Favourable business hub

“The IBR reveals that 64% of businesses in Hong Kong would not consider moving their headquarters no matter how much lower the corporate tax rate is in another country, reflecting a strong sign that Hong Kong is still regarded as one of the best location for businesses,” says William Chan, tax partner at Grant Thornton Hong Kong.

 

Chan notes that Hong Kong is renowned for being a global business city with its multi-cultural environment and its vital role in accessing one of the world’s biggest and most complicated markets - China.

 

"As a place with one of the best legal structures and business-friendly tax environments around the globe, Hong Kong is still able to attract and retain businesses, and more importantly, talented people,” adds Chan.

 

Expectation for more tax measures
The IBR also suggests that business in many economies would favour a lower corporate tax rate even if it means some of their tax deductions would be eliminated.

 

In Hong Kong, however, up to half of the businesses express preference in tax measures over lower tax rate, compared to just 22% globally.

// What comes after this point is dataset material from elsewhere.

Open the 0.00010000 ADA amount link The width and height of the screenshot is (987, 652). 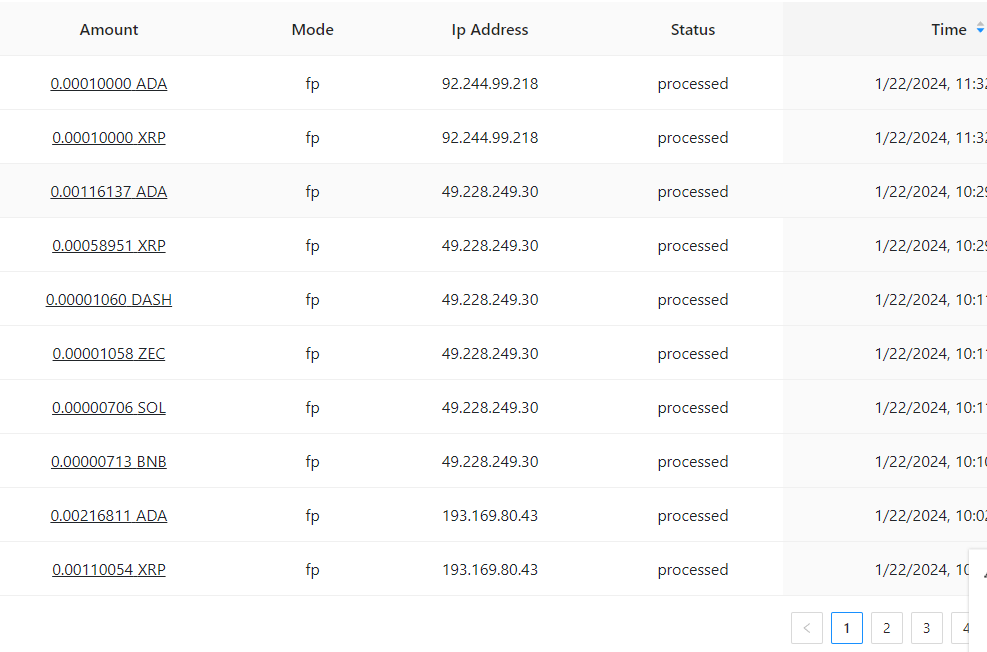[x=109, y=84]
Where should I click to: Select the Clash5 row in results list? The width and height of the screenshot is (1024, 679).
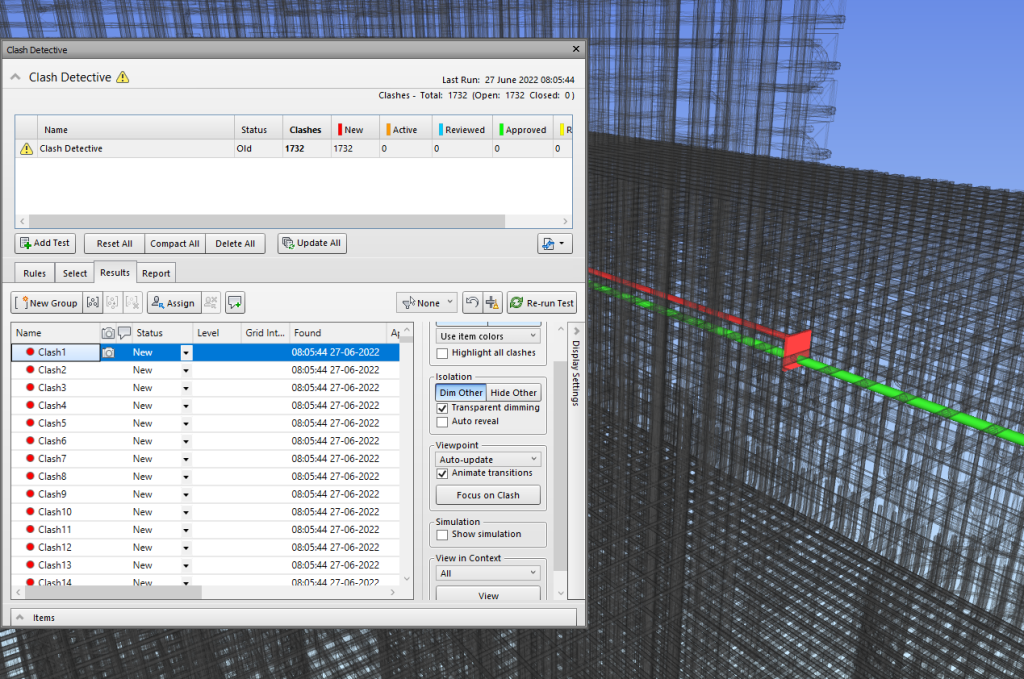(52, 423)
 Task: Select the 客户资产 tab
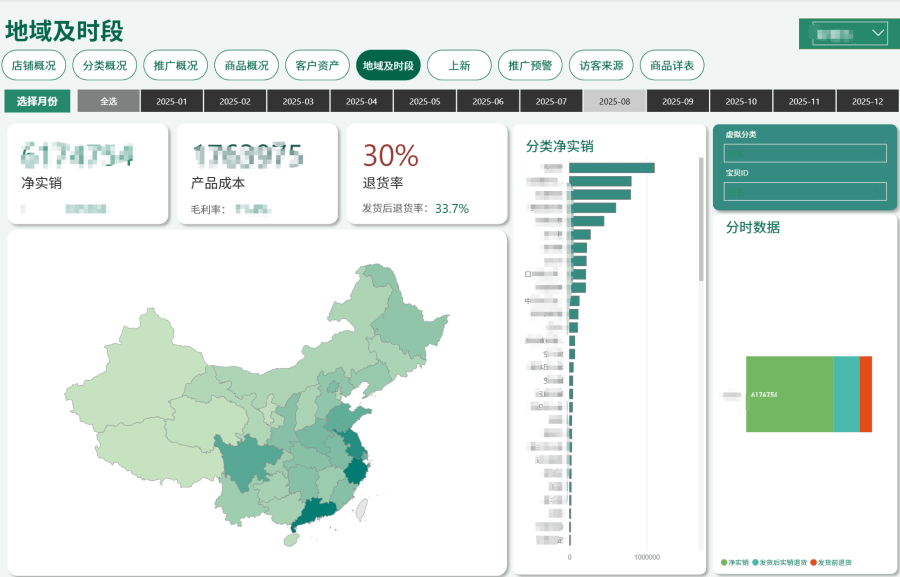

This actually echoes the IBR results that the tax rate in Hong Kong is not a determining factor in locating the businesses in Hong Kong.

 

The key is, in fact, Hong Kong’s uniqueness in the market place and its accessibility to the China market.

 

Local businesses would evidently like to see some adjustments on government tax policy instead of tax rate in the 2013-14 budget.

 

“Since corporate tax in Hong Kong is already at a very low level, businesses are certainly looking to the government to do more with other tax measures, such as waivers on the limit in charitable donations, separate tax rate or bands for SMEs or any other tax rebates that would help businesses reduce cost,” comments Chan.

 

“Hong Kong businesses are clearly looking for more supports from the government in the upcoming announcement of the 2013-14 budget next month.”